##### EXERCISE MATERIAL

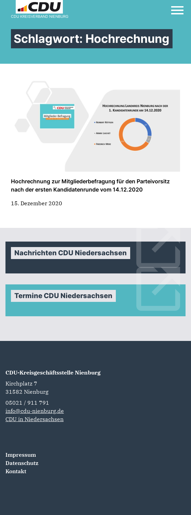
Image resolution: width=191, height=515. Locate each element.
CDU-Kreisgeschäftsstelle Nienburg (52, 372)
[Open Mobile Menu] (177, 10)
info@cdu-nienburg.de (34, 410)
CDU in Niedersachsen (34, 419)
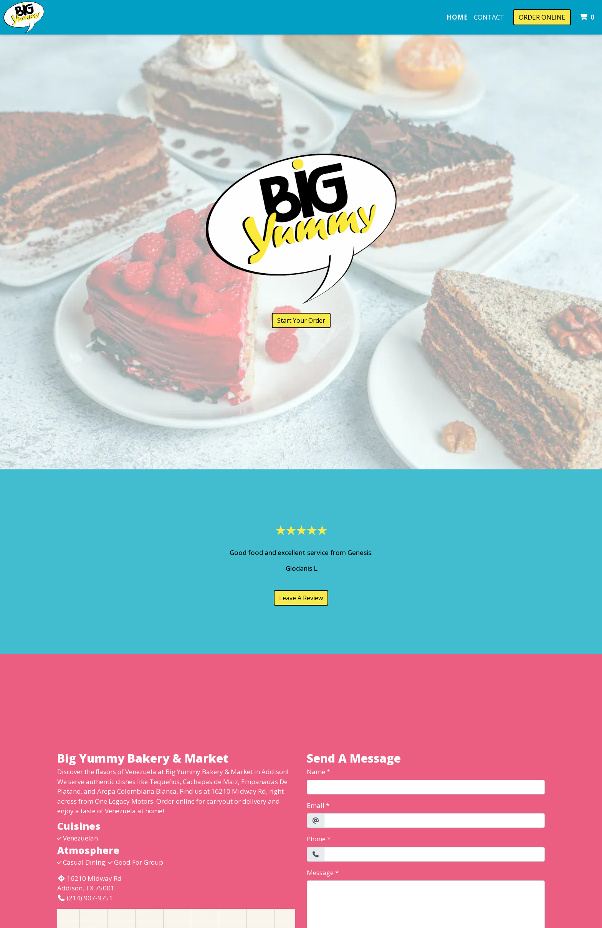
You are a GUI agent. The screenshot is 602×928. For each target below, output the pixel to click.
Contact (489, 17)
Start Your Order (301, 320)
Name (316, 771)
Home (457, 17)
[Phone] (434, 854)
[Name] (426, 787)
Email (315, 805)
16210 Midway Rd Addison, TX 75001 (89, 883)
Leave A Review (301, 598)
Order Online (542, 17)
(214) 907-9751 (85, 897)
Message (320, 872)
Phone (316, 838)
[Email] (434, 820)
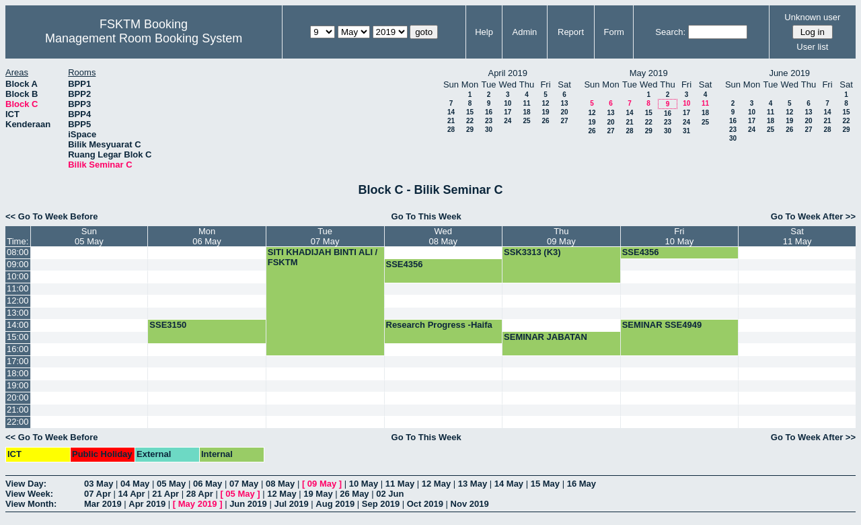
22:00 (18, 422)
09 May (321, 484)
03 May (98, 484)
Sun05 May (89, 236)
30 (488, 129)
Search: (670, 32)
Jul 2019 (291, 504)
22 (470, 121)
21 (451, 121)
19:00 (18, 385)
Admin (524, 32)
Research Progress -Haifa (439, 325)
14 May (508, 484)
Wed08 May (442, 236)
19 (545, 112)
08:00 (18, 252)
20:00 (18, 397)
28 (451, 129)
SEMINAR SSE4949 (662, 325)
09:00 (18, 264)
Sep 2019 (381, 504)
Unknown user (812, 17)
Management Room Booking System (143, 38)
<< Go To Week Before (51, 216)
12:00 (18, 300)
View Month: (31, 504)
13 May (472, 484)
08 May (280, 484)
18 (526, 112)
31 (686, 131)
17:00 (18, 361)
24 (507, 121)
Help (484, 32)
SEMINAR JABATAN (545, 337)
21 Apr (165, 494)
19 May (317, 494)
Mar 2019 (103, 504)
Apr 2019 (146, 504)
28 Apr (199, 494)
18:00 (18, 373)
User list (812, 47)
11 (526, 103)
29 (470, 129)
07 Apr (97, 494)
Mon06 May (206, 236)
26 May (354, 494)
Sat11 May (797, 236)
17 (507, 112)
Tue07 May (325, 236)
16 (488, 112)
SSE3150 (167, 325)
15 (470, 112)
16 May (581, 484)
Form (614, 32)
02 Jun (390, 494)
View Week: (29, 494)
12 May (436, 484)
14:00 (18, 325)
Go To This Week (426, 216)
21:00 (18, 410)
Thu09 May (561, 236)
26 (545, 121)
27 (564, 121)
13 (564, 103)
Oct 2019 (425, 504)
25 (526, 121)
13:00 (18, 313)
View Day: (25, 484)
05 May (171, 484)
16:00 (18, 349)
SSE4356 (640, 252)
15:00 (18, 337)
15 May (545, 484)
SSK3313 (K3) (532, 252)
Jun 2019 (248, 504)
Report (571, 32)
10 (507, 103)
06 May (207, 484)
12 (545, 103)
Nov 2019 (470, 504)
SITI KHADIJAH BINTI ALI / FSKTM (322, 257)
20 (564, 112)
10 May (363, 484)
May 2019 (197, 504)
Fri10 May (679, 236)
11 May (399, 484)
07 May (243, 484)
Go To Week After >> (813, 216)
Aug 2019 (334, 504)
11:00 (18, 288)
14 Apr (131, 494)
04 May (134, 484)
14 (451, 112)
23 (488, 121)
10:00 (18, 276)
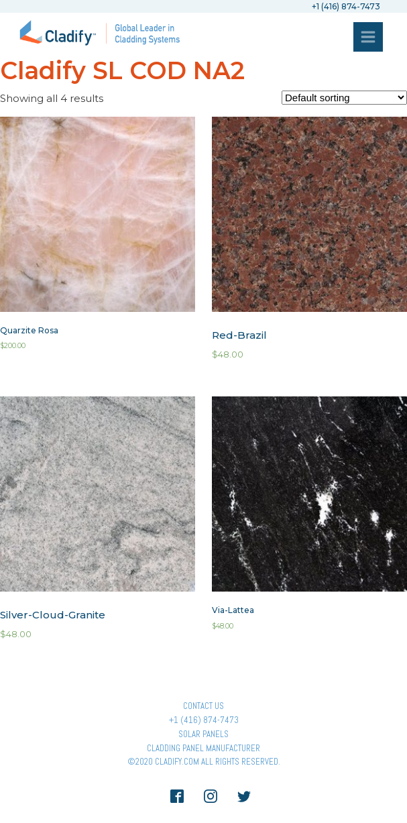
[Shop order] (344, 98)
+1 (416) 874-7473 (204, 720)
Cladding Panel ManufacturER (203, 748)
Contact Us (203, 706)
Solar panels (203, 734)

##########

● EXERCISE DIRECTIONS
Please return every line of the listing above word for word, leaving out the pictures.

● SOLUTION TO THE EXERCISE
Image resolution: width=191, height=515. Locate each element.
CDU-Kreisgeschäftsstelle Nienburg (52, 372)
[Open Mobile Menu] (177, 10)
info@cdu-nienburg.de (34, 410)
CDU in Niedersachsen (34, 419)
You are a GUI agent. The screenshot is 602×928. For each target below, output the pixel to click.
Contact (489, 17)
Start Your Order (301, 320)
Name (316, 771)
Home (457, 17)
[Phone] (434, 854)
[Name] (426, 787)
Email (315, 805)
16210 Midway Rd Addison, TX 75001 (89, 883)
Leave A Review (301, 598)
Order Online (542, 17)
(214) 907-9751 (85, 897)
Message (320, 872)
Phone (316, 838)
[Email] (434, 820)
22:00 (18, 422)
09 May (321, 484)
03 May (98, 484)
Sun05 May (89, 236)
30 (488, 129)
Search: (670, 32)
Jul 2019 (291, 504)
22 (470, 121)
21 (451, 121)
19:00 (18, 385)
Admin (524, 32)
Research Progress -Haifa (439, 325)
14 May (508, 484)
Wed08 May (442, 236)
19 (545, 112)
08:00 (18, 252)
20:00 (18, 397)
28 (451, 129)
SEMINAR SSE4949 (662, 325)
09:00 (18, 264)
Sep 2019 (381, 504)
Unknown user (812, 17)
Management Room Booking System (143, 38)
<< Go To Week Before (51, 216)
12:00 (18, 300)
View Month: (31, 504)
13 May (472, 484)
08 May (280, 484)
18 (526, 112)
31 (686, 131)
17:00 (18, 361)
24 (507, 121)
Help (484, 32)
SEMINAR JABATAN (545, 337)
21 Apr (165, 494)
19 May (317, 494)
Mar 2019 (103, 504)
Apr 2019 (146, 504)
28 Apr (199, 494)
18:00 (18, 373)
User list (812, 47)
11 (526, 103)
29 (470, 129)
07 Apr (97, 494)
Mon06 May (206, 236)
26 May (354, 494)
Sat11 May (797, 236)
17 (507, 112)
Tue07 May (325, 236)
16 (488, 112)
SSE3150 (167, 325)
15 (470, 112)
16 May (581, 484)
Form (614, 32)
02 Jun (390, 494)
View Week: (29, 494)
12 May (436, 484)
14:00 (18, 325)
Go To This Week (426, 216)
21:00 (18, 410)
Thu09 May (561, 236)
26 (545, 121)
27 (564, 121)
13 (564, 103)
Oct 2019 (425, 504)
25 (526, 121)
13:00 (18, 313)
View Day: (25, 484)
05 May (171, 484)
16:00 (18, 349)
SSE4356 (640, 252)
15:00 (18, 337)
15 May (545, 484)
SSK3313 (K3) (532, 252)
Jun 2019 (248, 504)
Report (571, 32)
10 (507, 103)
06 May (207, 484)
12 (545, 103)
Nov 2019 (470, 504)
SITI KHADIJAH BINTI ALI / FSKTM (322, 257)
20 (564, 112)
10 May (363, 484)
May 2019 (197, 504)
Fri10 May (679, 236)
11 May (399, 484)
07 May (243, 484)
Go To Week After >> (813, 216)
Aug 2019 (334, 504)
11:00 (18, 288)
14 Apr (131, 494)
04 May (134, 484)
14 (451, 112)
23 (488, 121)
10:00 (18, 276)
[Shop order] (344, 98)
+1 (416) 874-7473 (204, 720)
Cladding Panel ManufacturER (203, 748)
Contact Us (203, 706)
Solar panels (203, 734)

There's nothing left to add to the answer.